== RECORDS SUPPLIED
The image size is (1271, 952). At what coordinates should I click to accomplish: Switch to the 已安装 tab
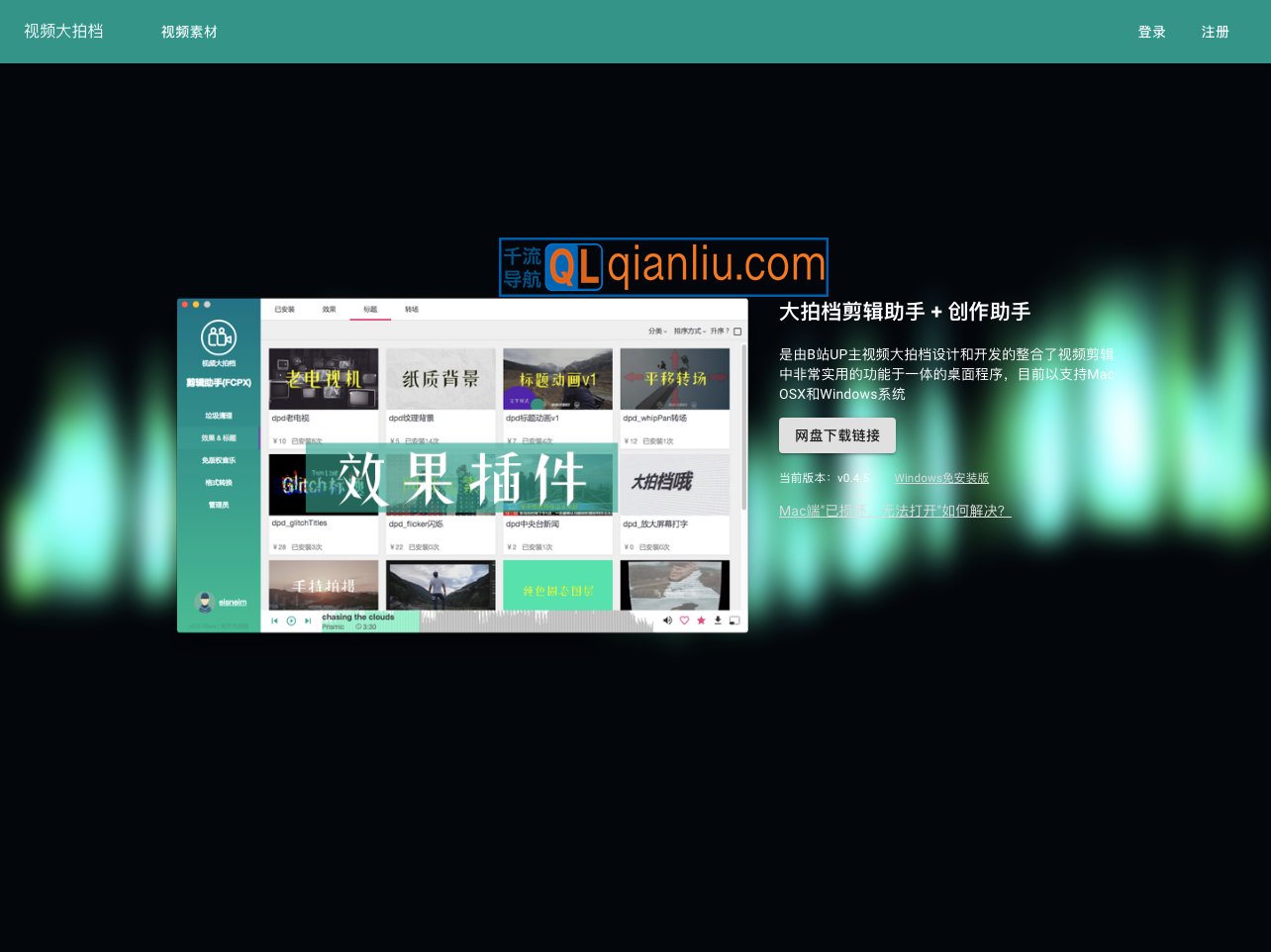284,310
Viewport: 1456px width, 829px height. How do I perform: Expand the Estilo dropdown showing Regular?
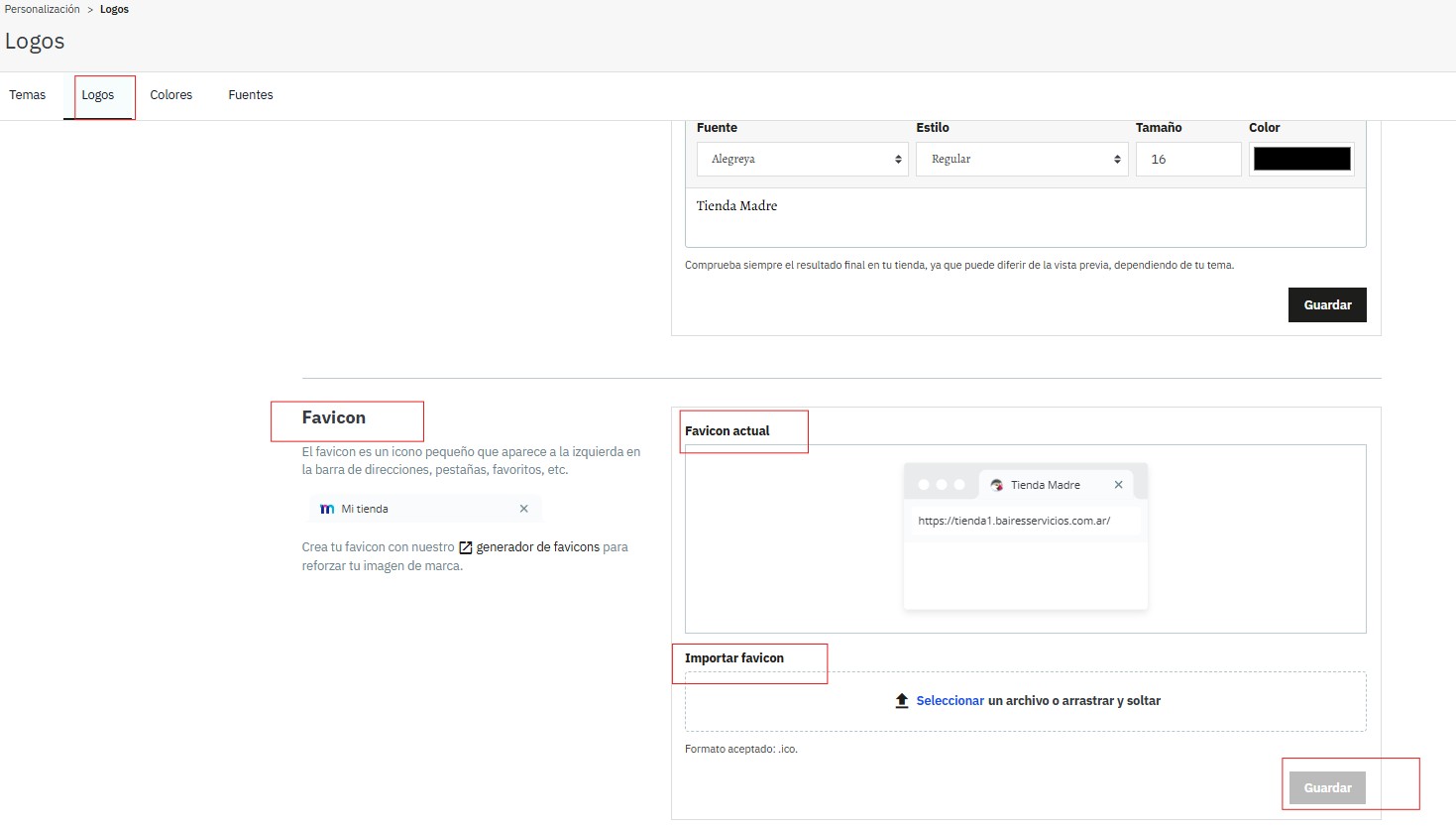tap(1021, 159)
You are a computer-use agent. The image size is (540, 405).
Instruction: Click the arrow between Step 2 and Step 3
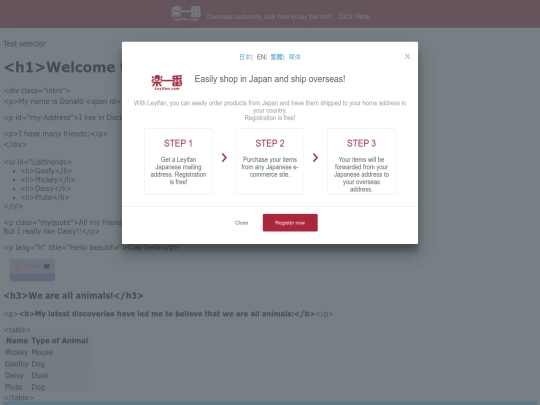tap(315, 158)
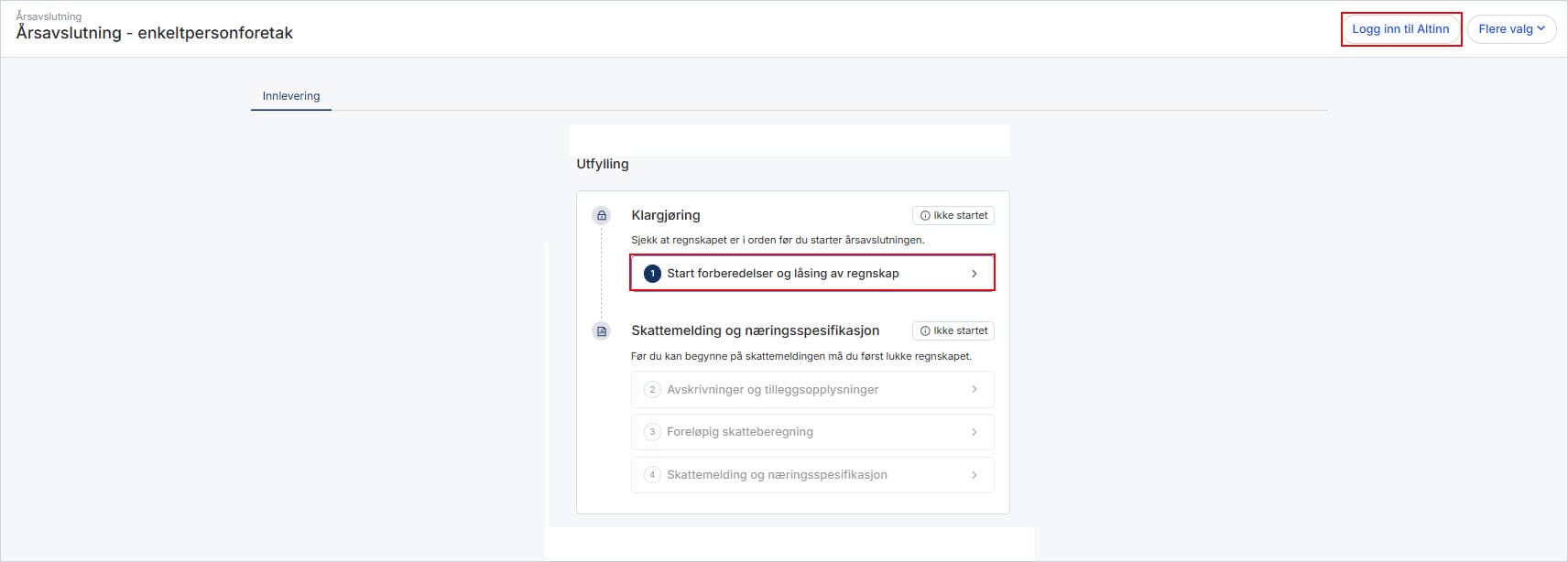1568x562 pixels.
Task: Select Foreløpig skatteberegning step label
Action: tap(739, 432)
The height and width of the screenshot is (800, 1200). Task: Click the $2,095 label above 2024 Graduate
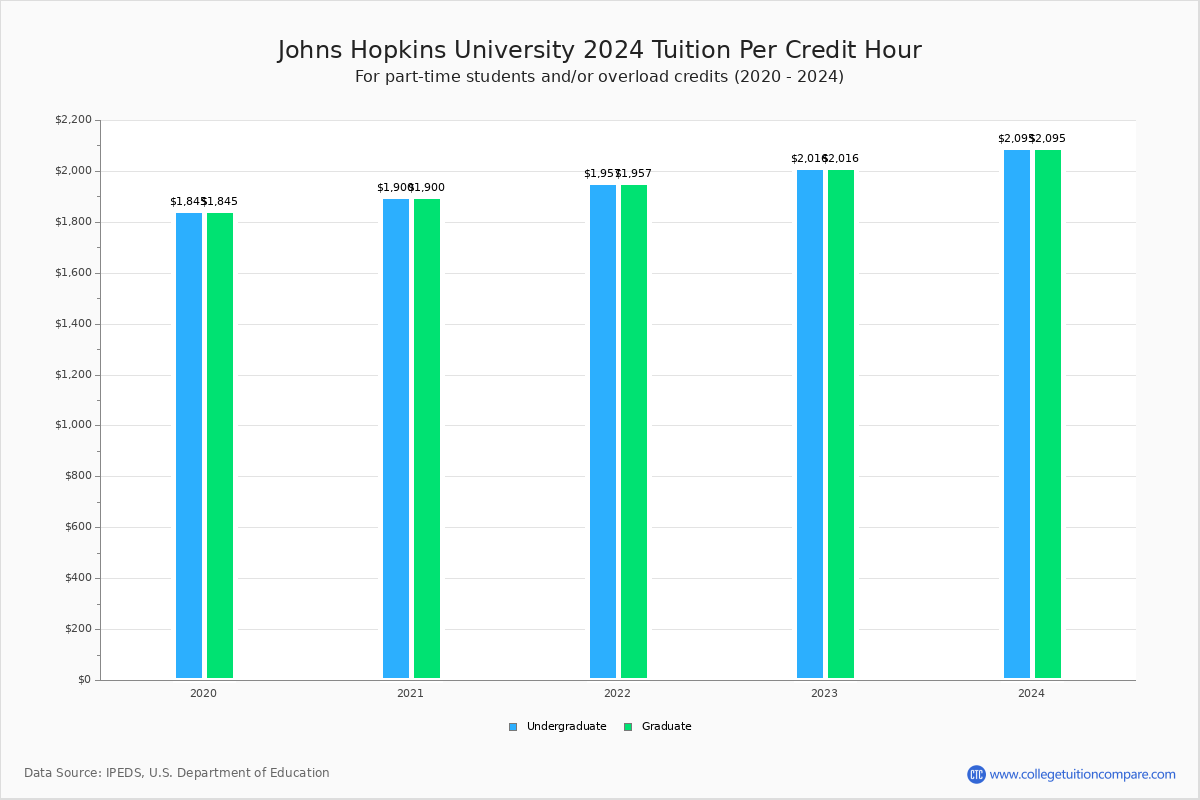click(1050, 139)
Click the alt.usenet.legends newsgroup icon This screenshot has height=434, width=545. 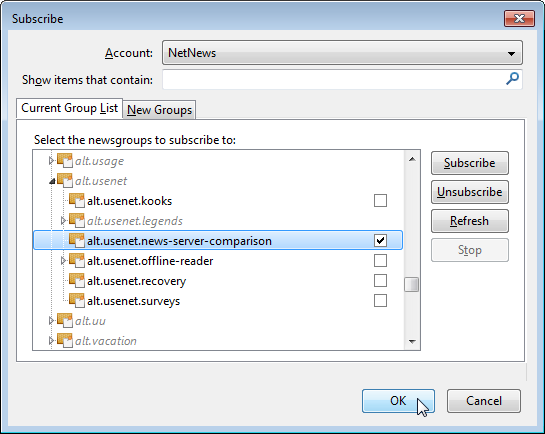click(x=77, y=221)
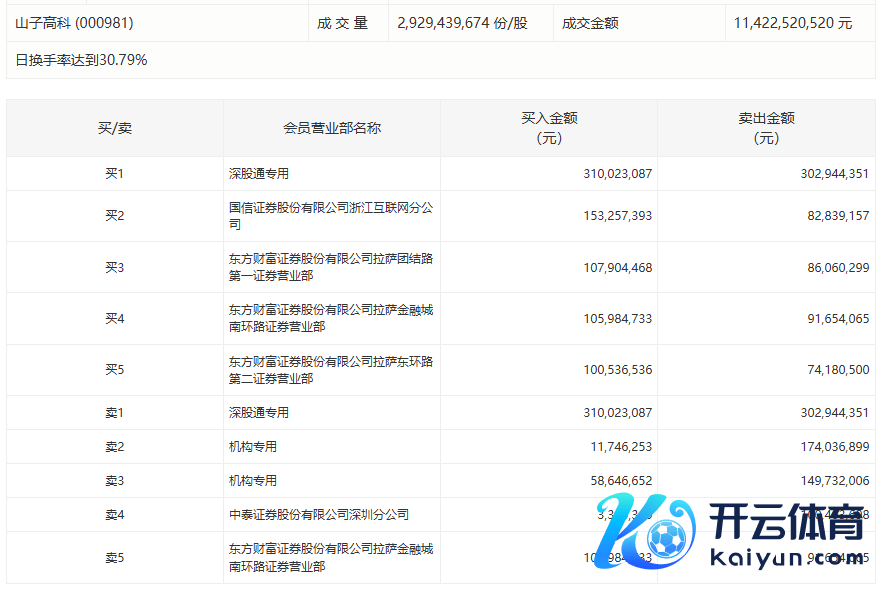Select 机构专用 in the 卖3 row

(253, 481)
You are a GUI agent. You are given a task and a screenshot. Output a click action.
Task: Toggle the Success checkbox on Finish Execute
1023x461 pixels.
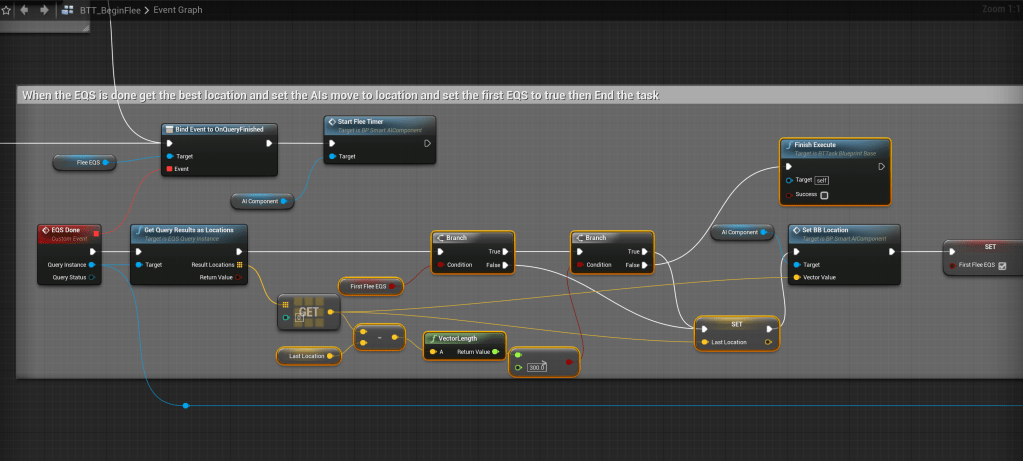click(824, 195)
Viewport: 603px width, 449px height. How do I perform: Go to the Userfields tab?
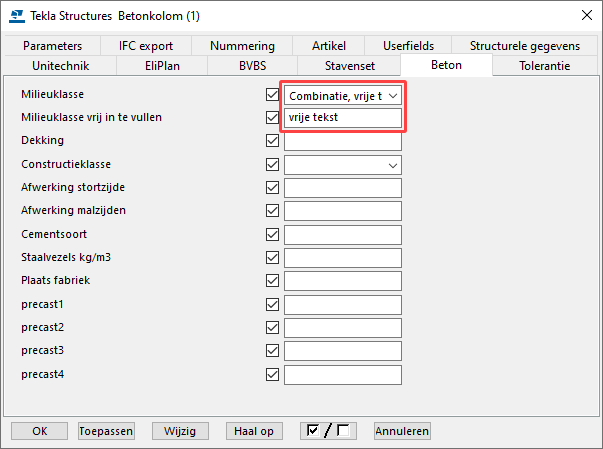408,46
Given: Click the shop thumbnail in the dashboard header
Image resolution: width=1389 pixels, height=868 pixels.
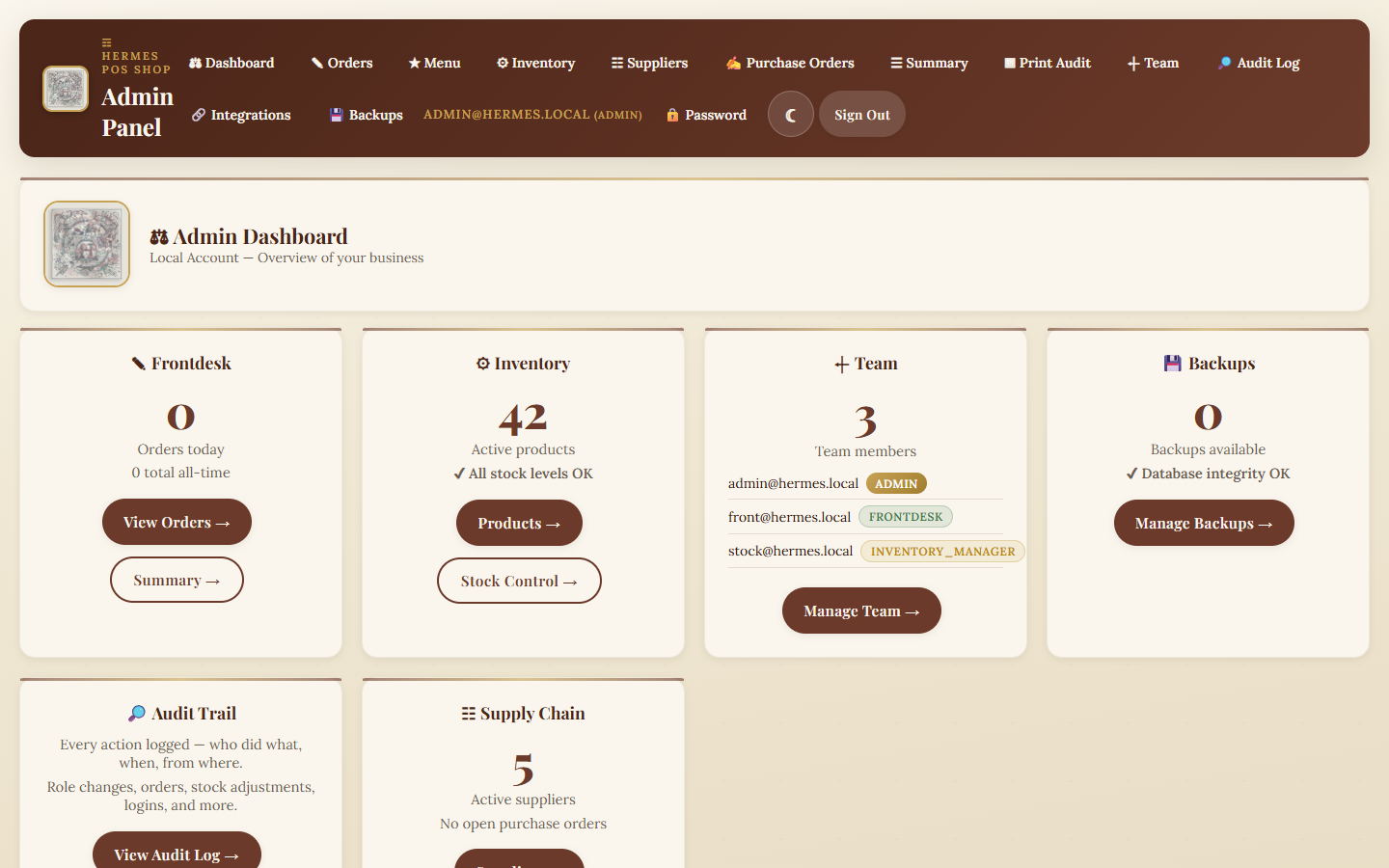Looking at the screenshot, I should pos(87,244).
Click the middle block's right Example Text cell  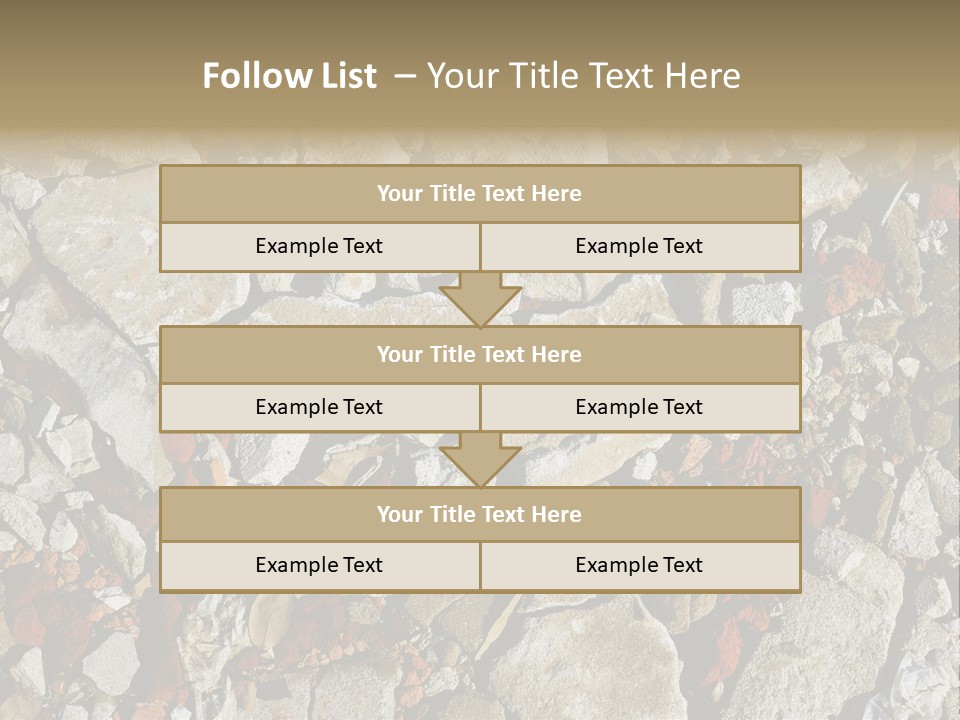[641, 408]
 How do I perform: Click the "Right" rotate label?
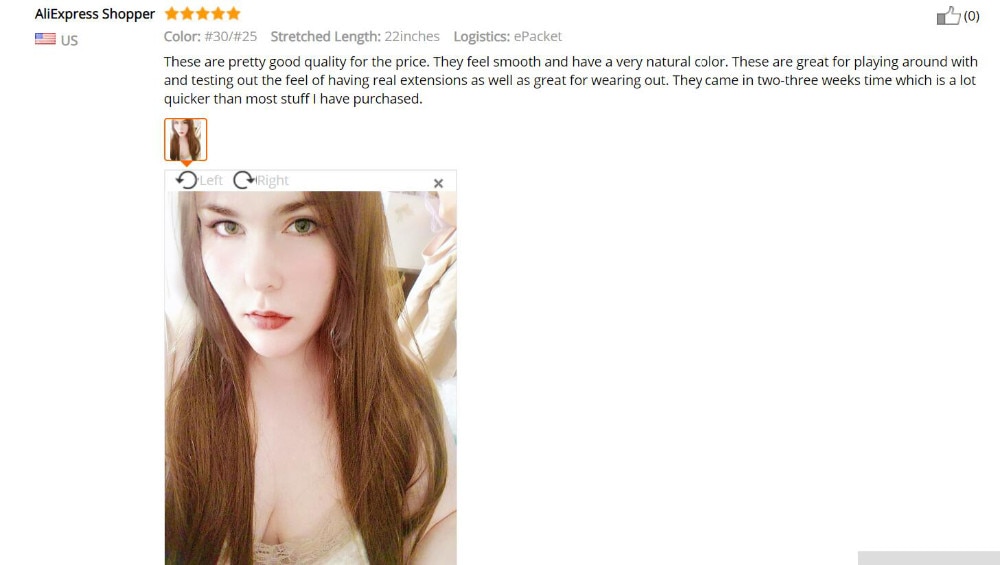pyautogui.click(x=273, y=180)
====
■ **TASK REQUIREMENTS**
What is needed is the number of lines in the data that hold the word "agent", with nothing added.

■ **OUTPUT FOR THIS TASK**
2